Typically, it’s fine to accept a gift as long as its per-person worth is less than $50, it doesn’t come from a lobbyist or foreign agent, and the giver stays beneath a $100 limit for the calendar year.
If you get an off-limits item, you have a few options: Pay the giver and keep it, or give it back.
For flowers or a gift basket full of fresh food, congressional recipients can donate the items to charity or “destroy them,” according to the memo. If the sender is unknown, there’s also the option of keeping the gift and writing a check to the U.S. Treasury.
Those with generous family members are in luck. There are no restrictions on receiving gifts, including cash, from relatives.
Typically, members of Congress and supervisors are not supposed to accept gifts from their subordinates, and employees can’t give them to their bosses. But the memo clarifies that the House Ethics panel provides a “common-sense exception for voluntary gifts extended on special occasions such as holidays.” That means the office Secret Santa or white elephant exchange is still on.
Hold the wassail
Holiday parties with colleagues can spark more than just ethics concerns. Alcohol, gift giving and events that blur the lines between personal and professional can be challenging to navigate. Conduct at office parties is governed by the Congressional Accountability Act, the law which sets out the process for how harassment complaints are made and handled on Capitol Hill.
The Office of Compliance, which implements and enforces the CAA, recommends that staff brush up on what to do as a bystander if you see something that doesn’t feel right ahead of holiday festivities.
“If it is a work-related event or just a group of people who work together, results can come back into the workplace,” warns Theresa M. James, the Office of Compliance’s deputy executive director for the House.
After a long year that included an intense election cycle, staffers may be overdue for a chance to let loose. But events with co-workers may not be an advisable outlet.
“If someone has too much alcohol and says things or does things, they have to go back to work with those people,” said James.
Having a little too much to drink can turn into a bigger issue if a “loosened up” colleague does something that will be uncomfortable to face at the office the next day. Even if parties and receptions are not on Capitol Hill, if colleagues are there, it’s a work event and governed by the CAA.
Avoiding uncomfortable situations can begin with how celebrations are structured. One example: Skip the mistletoe when decking the halls for the office party. The pressure to smooch someone (even on the cheek) doesn’t belong in the workplace.

PROVIDED MATERIAL
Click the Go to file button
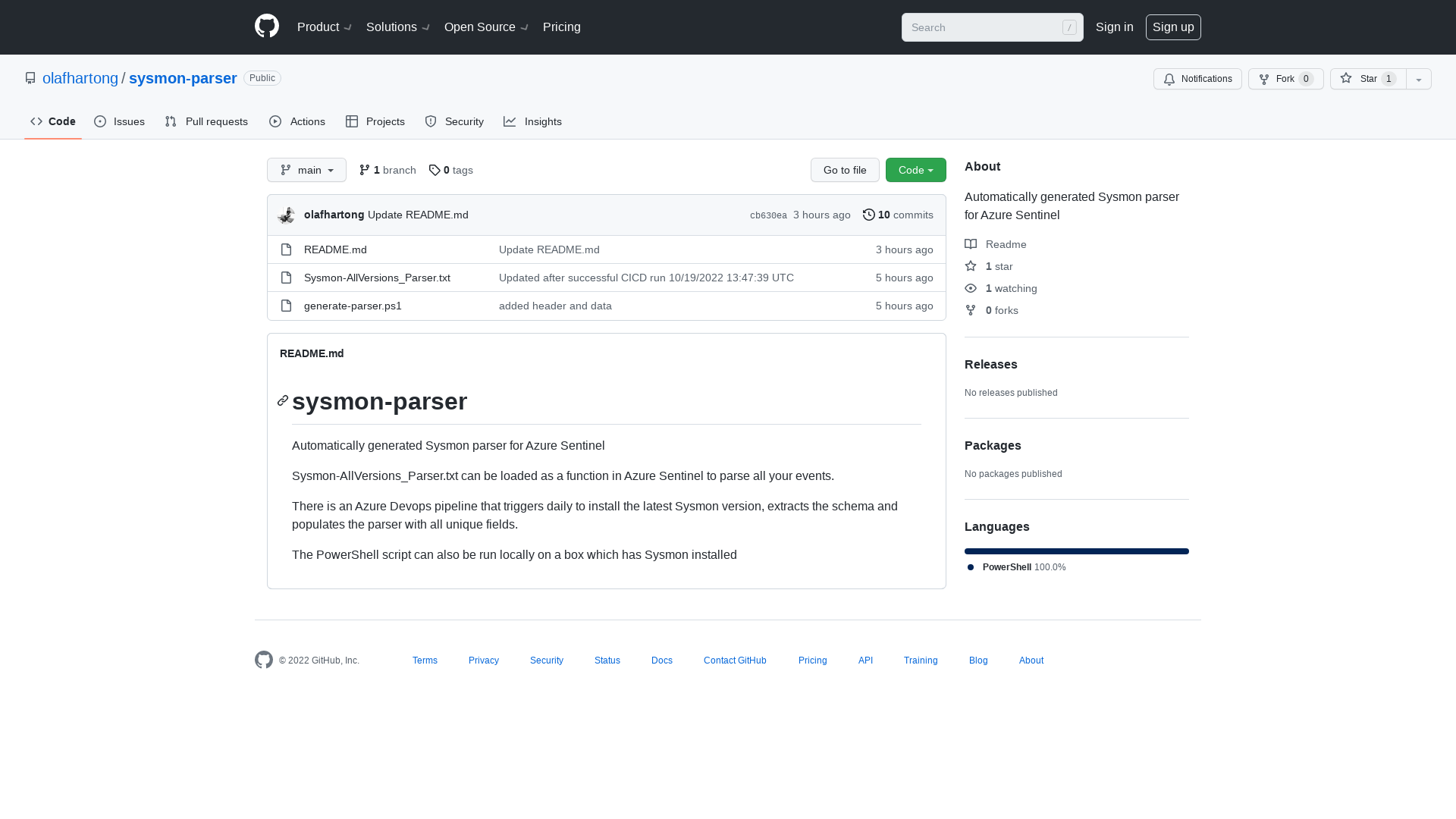point(845,170)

GIVEN INSTRUCTION 1
Answer these about the passage on congressional holiday gifts and parties:
(a) What per-person worth must a gift stay under to typically be fine to accept?
(b) What restrictions apply to receiving gifts, including cash, from relatives?
(c) What position does Theresa M. James hold?
GIVEN INSTRUCTION 2
Substitute "fiscal year" for "calendar year" in the congressional gift passage, giving everything from "Typically, it’s fine" down to "the calendar year.".
The material is separate from the text above.

REPLY 1
(a) $50.
(b) None.
(c) She is the Office of Compliance's deputy executive director for the House.

REPLY 2
Typically, it’s fine to accept a gift as long as its per-person worth is less than $50, it doesn’t come from a lobbyist or foreign agent, and the giver stays beneath a $100 limit for the fiscal year.